▶ **Directions**:
1 > List every commodity that the text on commodity-backed lending after the Qingdao incident names.
2 > Carry the text on commodity-backed lending after the Qingdao incident forward from its final sentence.

The labelling option would normally be useful in preventing a Qingdao-type scenario, but one of the problems which may have arisen in Qingdao is that local regulations and practice made it difficult for collateral managers to gain unfettered access to the warehouses in order to control the existence and labelling of the metal. If the system is to function, it is important that warehouses work better with collateral managers. A system for approving warehouses that meets basic requirements is already in place at the DMCC and the LME. It may be some time before a similar system can be adopted in China, but in the short term there is room for improvement in the local practice and regulations. Lenders should be at the forefront of supporting such initiatives.

Lenders will have to find a way to ensure that reliable collateral managers are appointed and that the collateral managers have sufficient rights of access to the warehouses. They will then also have to be prepared to engage more fully with such collateral managers and ensure a good dialogue throughout the financing process.


In parallel to a better engagement with collateral managers, the banks can also show more caution in their financing.

Banks can use tranching as a means to balance the risk associated to a particular portion of the loan with appropriate collateral. This way, before releasing a new tranche the bank can check the borrower's compliance with pre-imposed conditions. Tranching would not remove the risk but would enable collateralised lending to proceed at a more balanced pace, allowing perhaps for fraud and risk management to become more visible and decreasing the size of any potential loss.


Finally, the lenders should always consider collateral protection insurance (CPI) or request that the commodity traders borrowing against the goods provide evidence of adequate cover. CPI premiums would be quite high in markets such as China, especially following the Qingdao incident, but it is a price worth considering when assessing the profitability of a deal.

Why does Qingdao matter?

China is the leading importer of commodities in the world, accounting for 40% of the global copper and steel consumption. Since the financial crisis, commodities such as copper, aluminium and iron ore have increasingly been used in China as collateral in borrowing from non-banking institutions.

▶ **Listing**:
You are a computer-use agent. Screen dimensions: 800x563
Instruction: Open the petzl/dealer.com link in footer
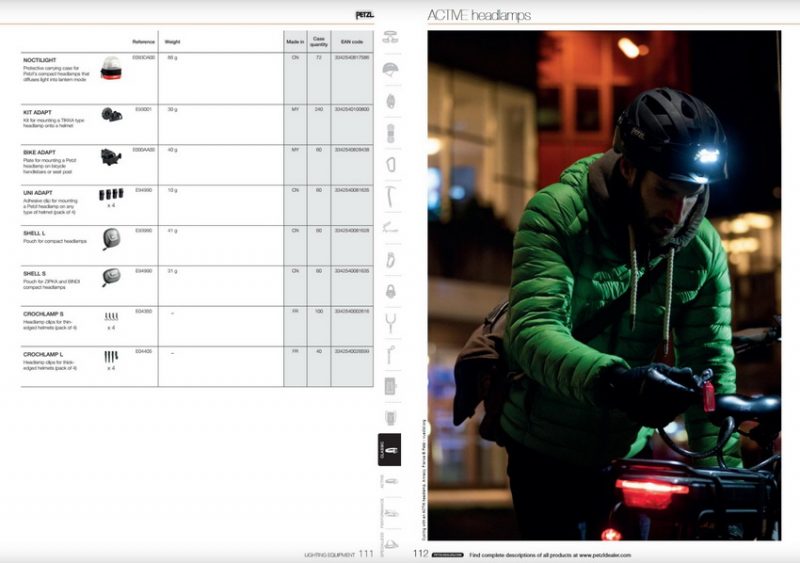[609, 552]
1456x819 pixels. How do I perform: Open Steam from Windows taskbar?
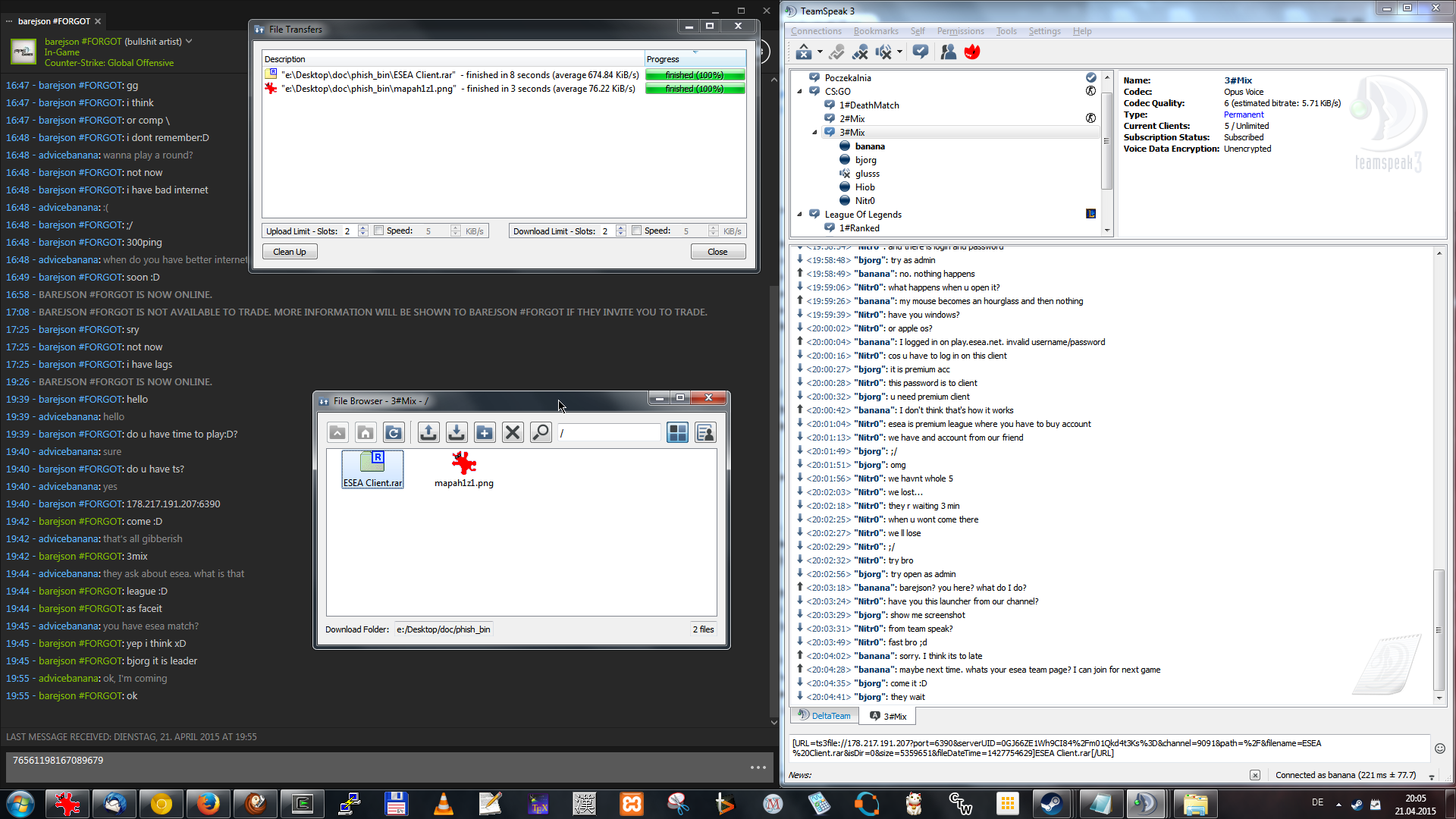[x=1051, y=804]
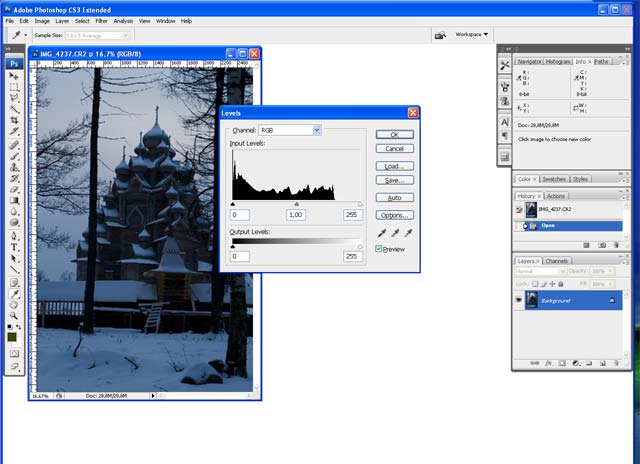Click the black point eyedropper in Levels
The width and height of the screenshot is (640, 464).
click(x=380, y=232)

▶ **Results by task**:
1 > Copper, steel, aluminium, iron ore

2 >
It is estimated that about US$109bn of FX loans in China are backed by commodities as collateral. This is equivalent to about 31% of China's total short-term FX loans and 14% of China's total FX loans. Given its significant size, anything which impacts the commodities market in China has worldwide repercussions. In the three days following the initial reporting of the Qingdao incident the price of copper on the LME dropped by 4%. Such sudden price changes have a serious impact upon the quality of security for hundreds of millions of dollars' worth of FX loans to commodity traders in China. In addition, they affect how the world's largest commodity traders finance their day to day activities. The stability of the commodities market depends on the measures which both commodity traders and banks will take to ensure that collateral is kept, managed and disposed of in an adequate manner and/or that adequate title is held in repo situations.

As with all complex problems, there is no simple solution and all parties involved in commodity financing will need to show willingness and commitment to improve the current situation. Before and until a solution is reached through legislation or government intervention, commodity traders, warehouse managers and banks can use tools currently available at their disposal. In our view, physical labelling of collateralised goods, better use of collateral managers, tranching against covenant compliance and enhanced insurance could, taken together, ensure that the risk of any potential loss is minimised, if not eradicated.

Stephen Tricks is a consultant and
Philip Prowse a partner at Clyde & Co

Box-out 1

Citi v Mercuria - legal analysis

One of the issues the English High Court may have to address in the dispute between Citi and Mercuria is the status of warehouse receipts as documents of title. Does the transfer of a warehouse receipt under a 'repo' agreement actually transfer constructive possession of the goods? Unlike the transfer of an original bill of lading, the transfer of a warehouse receipt will not normally transfer the right to take delivery of the goods from the warehouse. Only the party named on the warehouse receipt can take delivery unless the warehouse keeper has expressly confirmed to the third party that it holds the goods to that third party's order. In English law such a confirmation is known as an attornment. There are exceptions which allow the automatic transfer of the right to delivery, such as the DMCC Tradeflow system and the LME SWORD system.

In some countries local law may recognise the transfer of a warehouse receipt as transferring the right to take delivery. Furthermore, in the event of a default and multiple claims to the same goods, the local courts may accept jurisdiction over the ensuing disputes. It is therefore good practice to investigate the local law and practice of the place of the warehouse rather than rely only on the law applicable to the finance or 'repo' agreement.

Citigroup Global Markets Limited & Anr v. Mercuria Energy Trading PTELimitedAnr,
High Court of Justice, Queen's Bench Division, Commercial Court, 14-884.

Box-out 2

Other cases of warehouse fraud

Singapore Tin Industries (STI)

This case involved a claim by ABN AMRO, a category II member of the London Metal Exchange, against CWT Commodities, under a collateral management agreement (CMA). Under the agreement, CWT was obliged to issue warehouse receipts and certificates of quality for tin that STI was using as security for trade finance as provided by ABN AMRO. To store the metal, CWT leased a warehouse at STI's premises.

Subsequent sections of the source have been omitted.